**EXTRACT:**

--------------------

Nostalgia ain't what it used to be. The 1970s have taken on a particularly rosy glow in recent years, as a string of ghastly boy bands have provoked a yearning for the raw aggression of punk rock, and the banality of so much of mainstream American cinema has reminded us how good director-led US movies were before opening weekend wonders by Lucas and Spielberg helped to fuck it all up. But increasingly that nostalgic reverence has extended to TV, and British TV in particular. This is especially true of the post-yuppie generation and their televisual representatives, failed celebrities whose only real job is to appear on shows counting down The Fifty Greatest Something-or-Others, spouting smart-arse comments in a hopeless attempt to re-invent themselves as cynically hip.

It's not the general policy of this site to go sniping. There are enough people out there doing that anyway and we'd rather put our efforts into highlighting films we want people to go out and see. But every now and again you just can't let something lie, and the recent deification in some quarters of the 1970s TV series The Professionals, coinciding with the release of the 'remastered' DVDs, was just too much. Something had to be said. Camus and I don't agree wholeheartedly on a lot of things, film and TV wise – our viewing habits are different and our filmic interests likewise – but this is one we have always found ourselves in unison on. For us, The Professionals is, and always was, complete and utter bollocks.

In a two-pronged assault, we take a look at just why it got so far up our noses, and at the remastered DVD fourth series, which found the programme on its last legs and completely out of touch with the changing times. If you're a fan of the series and you just want to know whether the DVDs are any good, then save yourself some grief and hop on to the technical specs. But if you're up for some spleen venting, then read on.

--------------------

**MATERIAL PROVIDED:**
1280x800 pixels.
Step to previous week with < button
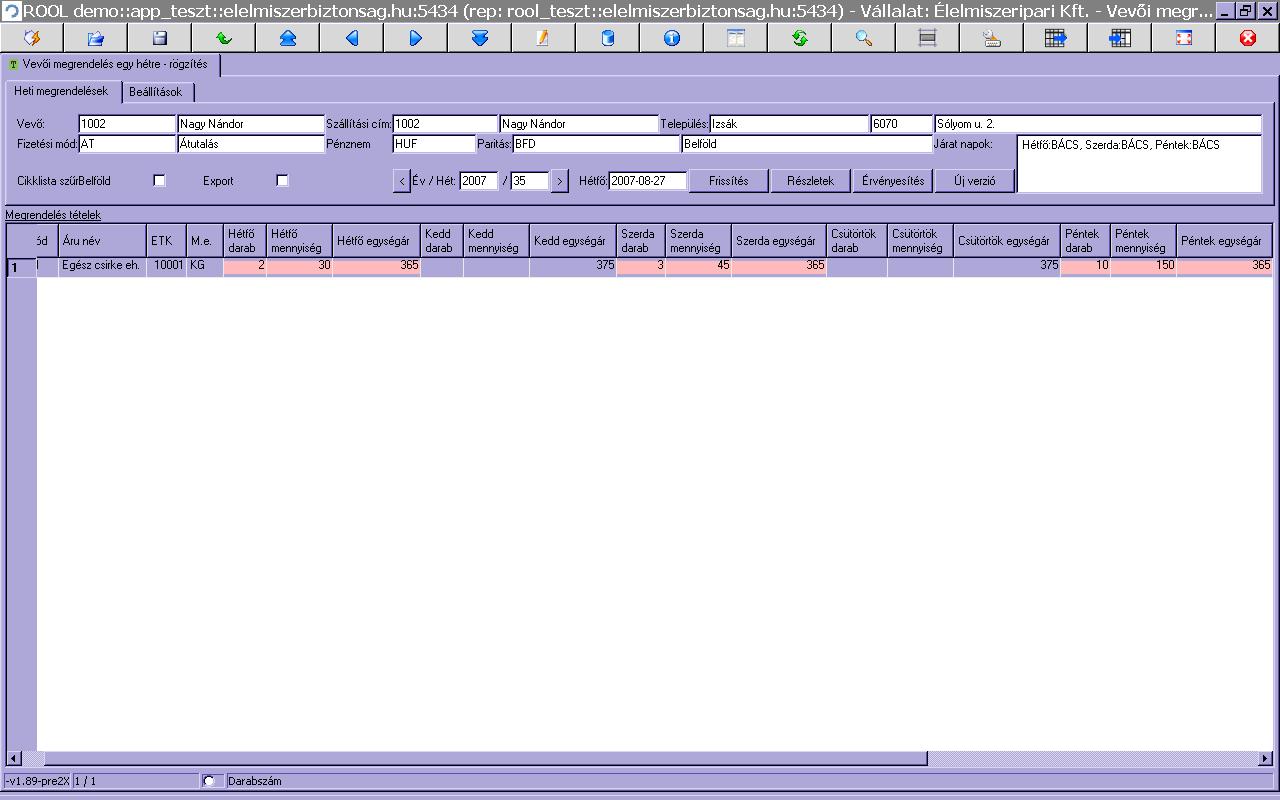(401, 181)
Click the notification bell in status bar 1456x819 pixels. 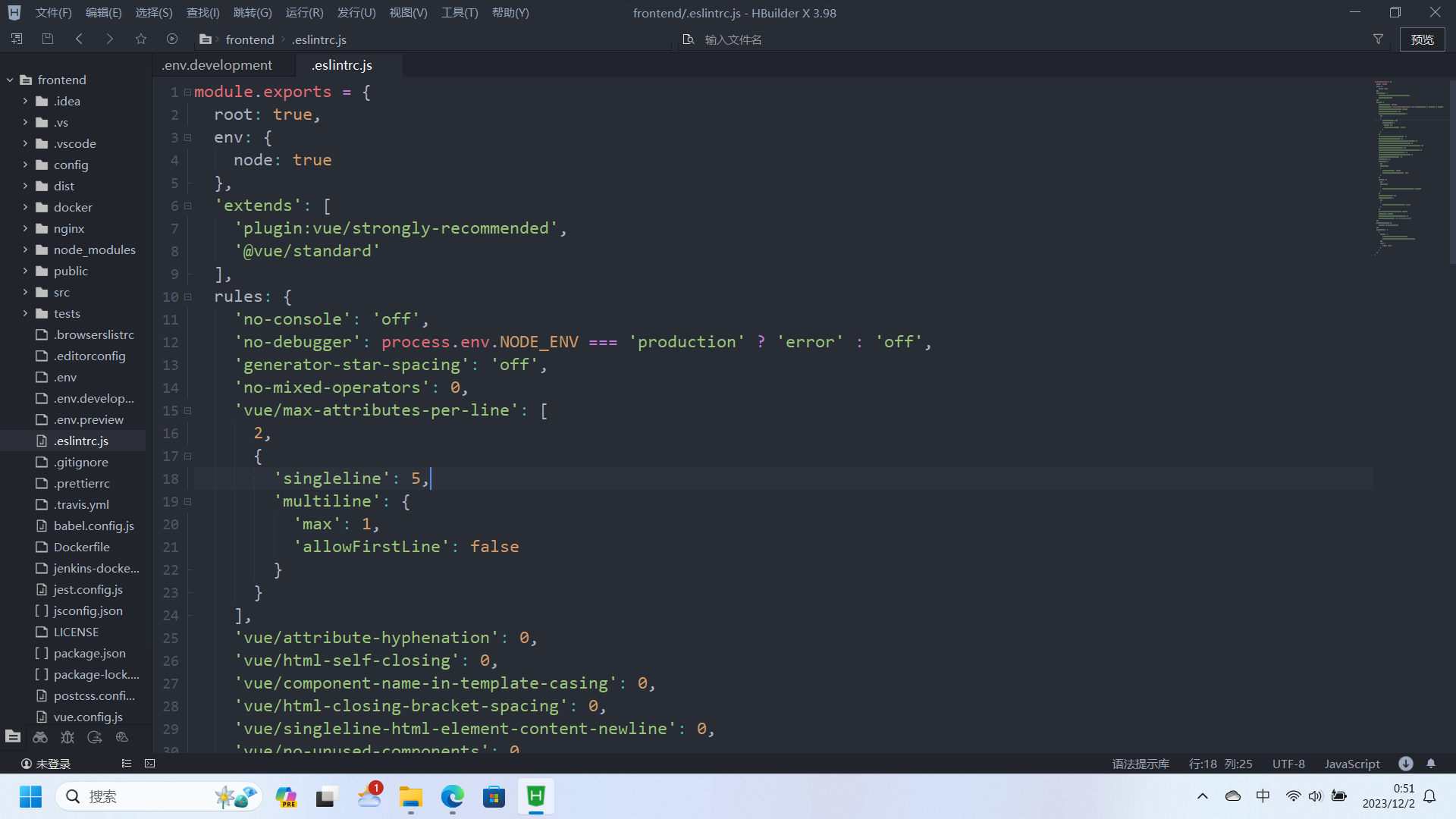pyautogui.click(x=1431, y=764)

--------------------

**PROBLEMS:**
#1 In the review of The Professionals, reproduce word for word everything from "In a two-pronged" down to "then read on.".
#2 Translate this sentence from the review of The Professionals into Spanish: "It's not the general policy of this site to go sniping."
#3 According to the review of The Professionals, what did the recent deification of the series coincide with?
The listing comes from a separate source, unrelated to the review of The Professionals.

**RESULTS OF THE TASKS:**
#1
In a two-pronged assault, we take a look at just why it got so far up our noses, and at the remastered DVD fourth series, which found the programme on its last legs and completely out of touch with the changing times. If you're a fan of the series and you just want to know whether the DVDs are any good, then save yourself some grief and hop on to the technical specs. But if you're up for some spleen venting, then read on.

#2 No es la política general de este sitio dedicarse a lanzar pullas.

#3 The release of the 'remastered' DVDs.